→ **Your assignment**: Using the records below, write out the line with "Given: Click the" and each line after it through the final one, exactly, and only those.

(Data excerpts)

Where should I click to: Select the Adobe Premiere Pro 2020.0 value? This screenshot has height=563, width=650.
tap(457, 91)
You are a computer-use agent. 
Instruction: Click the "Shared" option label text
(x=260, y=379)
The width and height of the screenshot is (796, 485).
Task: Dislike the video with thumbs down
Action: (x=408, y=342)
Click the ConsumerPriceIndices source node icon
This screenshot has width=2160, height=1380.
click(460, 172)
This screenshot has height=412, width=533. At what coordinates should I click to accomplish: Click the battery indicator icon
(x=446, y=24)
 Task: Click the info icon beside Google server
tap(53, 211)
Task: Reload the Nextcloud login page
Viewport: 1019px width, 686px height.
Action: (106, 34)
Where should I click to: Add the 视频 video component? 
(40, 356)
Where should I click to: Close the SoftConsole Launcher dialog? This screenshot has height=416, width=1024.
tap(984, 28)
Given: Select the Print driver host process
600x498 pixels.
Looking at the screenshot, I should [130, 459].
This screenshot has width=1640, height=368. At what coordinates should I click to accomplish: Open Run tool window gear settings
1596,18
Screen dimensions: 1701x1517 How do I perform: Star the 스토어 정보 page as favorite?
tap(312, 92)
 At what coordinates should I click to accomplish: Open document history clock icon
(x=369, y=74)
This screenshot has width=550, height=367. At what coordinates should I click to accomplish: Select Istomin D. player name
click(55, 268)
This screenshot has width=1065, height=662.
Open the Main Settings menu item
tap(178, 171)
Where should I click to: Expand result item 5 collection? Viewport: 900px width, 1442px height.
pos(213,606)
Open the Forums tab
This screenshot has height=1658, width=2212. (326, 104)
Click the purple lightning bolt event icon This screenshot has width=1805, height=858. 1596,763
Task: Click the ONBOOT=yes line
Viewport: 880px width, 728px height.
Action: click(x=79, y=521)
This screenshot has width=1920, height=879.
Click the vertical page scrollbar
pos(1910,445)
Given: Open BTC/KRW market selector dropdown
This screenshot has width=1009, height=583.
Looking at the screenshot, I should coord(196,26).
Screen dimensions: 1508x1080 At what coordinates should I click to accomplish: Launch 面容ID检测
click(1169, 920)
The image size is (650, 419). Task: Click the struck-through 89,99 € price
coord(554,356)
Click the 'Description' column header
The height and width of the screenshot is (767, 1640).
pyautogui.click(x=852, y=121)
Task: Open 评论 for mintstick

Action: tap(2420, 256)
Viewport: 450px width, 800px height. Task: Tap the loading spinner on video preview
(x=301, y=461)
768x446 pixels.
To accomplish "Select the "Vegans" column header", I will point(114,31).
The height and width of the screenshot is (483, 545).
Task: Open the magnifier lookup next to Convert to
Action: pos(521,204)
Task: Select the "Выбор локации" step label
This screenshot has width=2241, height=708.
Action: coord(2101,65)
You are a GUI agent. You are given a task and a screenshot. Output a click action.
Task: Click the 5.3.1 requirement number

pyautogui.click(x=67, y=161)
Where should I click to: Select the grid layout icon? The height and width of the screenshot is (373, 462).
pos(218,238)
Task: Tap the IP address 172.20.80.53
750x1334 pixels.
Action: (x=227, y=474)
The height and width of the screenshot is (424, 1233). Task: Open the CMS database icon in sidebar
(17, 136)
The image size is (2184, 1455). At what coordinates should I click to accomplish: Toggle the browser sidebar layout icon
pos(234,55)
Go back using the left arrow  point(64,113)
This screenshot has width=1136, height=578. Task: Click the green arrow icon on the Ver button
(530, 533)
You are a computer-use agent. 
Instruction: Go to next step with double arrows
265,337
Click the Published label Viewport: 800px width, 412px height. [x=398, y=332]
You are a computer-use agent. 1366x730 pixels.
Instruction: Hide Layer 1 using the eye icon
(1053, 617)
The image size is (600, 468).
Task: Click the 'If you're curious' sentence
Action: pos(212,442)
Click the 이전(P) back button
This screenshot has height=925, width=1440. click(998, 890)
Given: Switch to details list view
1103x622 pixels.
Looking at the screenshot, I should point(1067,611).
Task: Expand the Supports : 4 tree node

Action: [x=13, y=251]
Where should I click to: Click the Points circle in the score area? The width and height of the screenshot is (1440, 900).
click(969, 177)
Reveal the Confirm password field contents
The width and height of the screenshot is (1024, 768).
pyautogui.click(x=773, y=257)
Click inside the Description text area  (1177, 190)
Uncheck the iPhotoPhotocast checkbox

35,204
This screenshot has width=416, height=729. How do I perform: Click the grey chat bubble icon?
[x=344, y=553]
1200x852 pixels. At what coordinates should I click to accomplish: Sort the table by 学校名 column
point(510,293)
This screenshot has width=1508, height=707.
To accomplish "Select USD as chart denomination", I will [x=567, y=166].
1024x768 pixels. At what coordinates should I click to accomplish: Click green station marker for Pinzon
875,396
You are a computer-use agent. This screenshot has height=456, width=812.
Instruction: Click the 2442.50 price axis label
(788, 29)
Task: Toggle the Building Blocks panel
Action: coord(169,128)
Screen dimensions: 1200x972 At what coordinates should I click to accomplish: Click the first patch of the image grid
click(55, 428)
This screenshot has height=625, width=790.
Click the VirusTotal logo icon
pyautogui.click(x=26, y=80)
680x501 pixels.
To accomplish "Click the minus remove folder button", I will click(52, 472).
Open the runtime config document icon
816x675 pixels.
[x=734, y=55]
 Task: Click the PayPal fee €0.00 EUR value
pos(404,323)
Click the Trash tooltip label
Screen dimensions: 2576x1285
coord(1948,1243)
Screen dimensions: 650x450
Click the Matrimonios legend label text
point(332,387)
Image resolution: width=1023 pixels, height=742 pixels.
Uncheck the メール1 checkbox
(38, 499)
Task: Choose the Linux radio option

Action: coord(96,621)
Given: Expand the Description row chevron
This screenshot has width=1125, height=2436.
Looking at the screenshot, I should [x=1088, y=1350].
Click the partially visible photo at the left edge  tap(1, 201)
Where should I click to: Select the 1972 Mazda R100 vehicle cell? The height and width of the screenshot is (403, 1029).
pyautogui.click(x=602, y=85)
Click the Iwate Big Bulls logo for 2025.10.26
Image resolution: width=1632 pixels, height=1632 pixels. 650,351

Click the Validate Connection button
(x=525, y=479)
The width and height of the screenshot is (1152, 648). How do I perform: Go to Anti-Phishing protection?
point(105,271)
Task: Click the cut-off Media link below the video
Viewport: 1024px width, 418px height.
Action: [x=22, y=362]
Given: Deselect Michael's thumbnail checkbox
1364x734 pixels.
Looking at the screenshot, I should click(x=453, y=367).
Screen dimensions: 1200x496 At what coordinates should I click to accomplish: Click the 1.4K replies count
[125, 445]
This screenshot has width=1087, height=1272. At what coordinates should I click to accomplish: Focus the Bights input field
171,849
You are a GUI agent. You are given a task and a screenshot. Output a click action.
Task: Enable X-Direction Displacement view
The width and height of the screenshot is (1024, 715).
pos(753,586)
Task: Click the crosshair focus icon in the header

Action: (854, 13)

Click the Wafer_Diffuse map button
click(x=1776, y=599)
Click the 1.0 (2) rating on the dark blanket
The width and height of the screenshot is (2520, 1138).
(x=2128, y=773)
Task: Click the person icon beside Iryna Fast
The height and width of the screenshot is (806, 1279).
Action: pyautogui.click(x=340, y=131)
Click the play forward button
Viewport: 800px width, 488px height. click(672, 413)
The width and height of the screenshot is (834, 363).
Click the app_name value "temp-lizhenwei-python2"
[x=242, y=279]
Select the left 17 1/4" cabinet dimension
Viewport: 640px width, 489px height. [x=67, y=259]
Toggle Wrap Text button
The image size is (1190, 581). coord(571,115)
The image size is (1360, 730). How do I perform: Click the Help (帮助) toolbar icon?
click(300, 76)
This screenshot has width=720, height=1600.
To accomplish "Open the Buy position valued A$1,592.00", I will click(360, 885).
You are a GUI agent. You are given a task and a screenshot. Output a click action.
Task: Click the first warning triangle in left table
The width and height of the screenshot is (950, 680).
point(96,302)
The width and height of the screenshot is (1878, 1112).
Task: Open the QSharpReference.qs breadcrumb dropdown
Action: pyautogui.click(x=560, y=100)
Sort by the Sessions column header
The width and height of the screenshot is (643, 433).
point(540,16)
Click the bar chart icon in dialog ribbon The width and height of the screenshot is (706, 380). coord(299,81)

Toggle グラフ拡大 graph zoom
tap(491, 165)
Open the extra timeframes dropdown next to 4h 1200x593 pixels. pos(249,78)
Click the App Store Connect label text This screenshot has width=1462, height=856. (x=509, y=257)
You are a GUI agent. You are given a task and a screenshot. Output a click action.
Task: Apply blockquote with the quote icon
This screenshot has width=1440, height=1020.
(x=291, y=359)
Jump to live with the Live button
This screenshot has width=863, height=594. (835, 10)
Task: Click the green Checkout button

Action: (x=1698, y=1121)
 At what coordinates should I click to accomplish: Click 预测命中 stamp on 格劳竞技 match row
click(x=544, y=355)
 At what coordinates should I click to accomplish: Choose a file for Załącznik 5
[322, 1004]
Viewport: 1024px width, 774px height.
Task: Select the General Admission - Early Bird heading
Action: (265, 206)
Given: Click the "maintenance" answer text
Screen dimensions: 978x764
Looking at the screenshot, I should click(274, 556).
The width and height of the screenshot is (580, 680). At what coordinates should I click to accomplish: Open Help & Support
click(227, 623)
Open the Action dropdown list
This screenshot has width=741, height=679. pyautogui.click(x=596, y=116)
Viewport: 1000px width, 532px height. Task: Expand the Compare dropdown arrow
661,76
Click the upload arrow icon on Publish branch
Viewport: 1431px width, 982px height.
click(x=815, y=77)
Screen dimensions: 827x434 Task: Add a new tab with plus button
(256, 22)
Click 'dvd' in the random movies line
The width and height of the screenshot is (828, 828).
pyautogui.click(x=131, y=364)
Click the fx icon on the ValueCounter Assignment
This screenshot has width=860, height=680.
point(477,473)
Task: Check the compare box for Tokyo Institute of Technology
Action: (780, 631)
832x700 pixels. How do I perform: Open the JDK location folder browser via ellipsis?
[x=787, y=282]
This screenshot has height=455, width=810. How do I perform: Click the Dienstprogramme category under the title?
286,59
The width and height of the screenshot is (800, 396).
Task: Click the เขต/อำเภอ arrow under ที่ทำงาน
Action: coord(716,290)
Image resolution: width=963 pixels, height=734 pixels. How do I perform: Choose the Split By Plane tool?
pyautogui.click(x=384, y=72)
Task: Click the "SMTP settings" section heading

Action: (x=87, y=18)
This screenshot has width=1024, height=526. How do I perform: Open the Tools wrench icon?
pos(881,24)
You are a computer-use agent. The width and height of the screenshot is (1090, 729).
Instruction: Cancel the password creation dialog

→ **Response**:
Given: Click the "maintenance" answer text
Screen dimensions: 978x764
Looking at the screenshot, I should click(274, 556).
The width and height of the screenshot is (580, 680). At what coordinates should I click to accomplish: Open Help & Support
click(227, 623)
Open the Action dropdown list
This screenshot has width=741, height=679. pyautogui.click(x=596, y=116)
Viewport: 1000px width, 532px height. Task: Expand the Compare dropdown arrow
661,76
Click the upload arrow icon on Publish branch
Viewport: 1431px width, 982px height.
click(x=815, y=77)
Screen dimensions: 827x434 Task: Add a new tab with plus button
(256, 22)
Click 'dvd' in the random movies line
The width and height of the screenshot is (828, 828).
pyautogui.click(x=131, y=364)
Click the fx icon on the ValueCounter Assignment
This screenshot has width=860, height=680.
point(477,473)
Task: Check the compare box for Tokyo Institute of Technology
Action: (780, 631)
832x700 pixels. How do I perform: Open the JDK location folder browser via ellipsis?
[x=787, y=282]
This screenshot has height=455, width=810. How do I perform: Click the Dienstprogramme category under the title?
286,59
The width and height of the screenshot is (800, 396).
Task: Click the เขต/อำเภอ arrow under ที่ทำงาน
Action: coord(716,290)
Image resolution: width=963 pixels, height=734 pixels. How do I perform: Choose the Split By Plane tool?
pyautogui.click(x=384, y=72)
Task: Click the "SMTP settings" section heading

Action: (x=87, y=18)
This screenshot has width=1024, height=526. How do I perform: Open the Tools wrench icon?
pos(881,24)
You are a computer-use agent. The width and height of the screenshot is (1090, 729).
Instruction: Cancel the password creation dialog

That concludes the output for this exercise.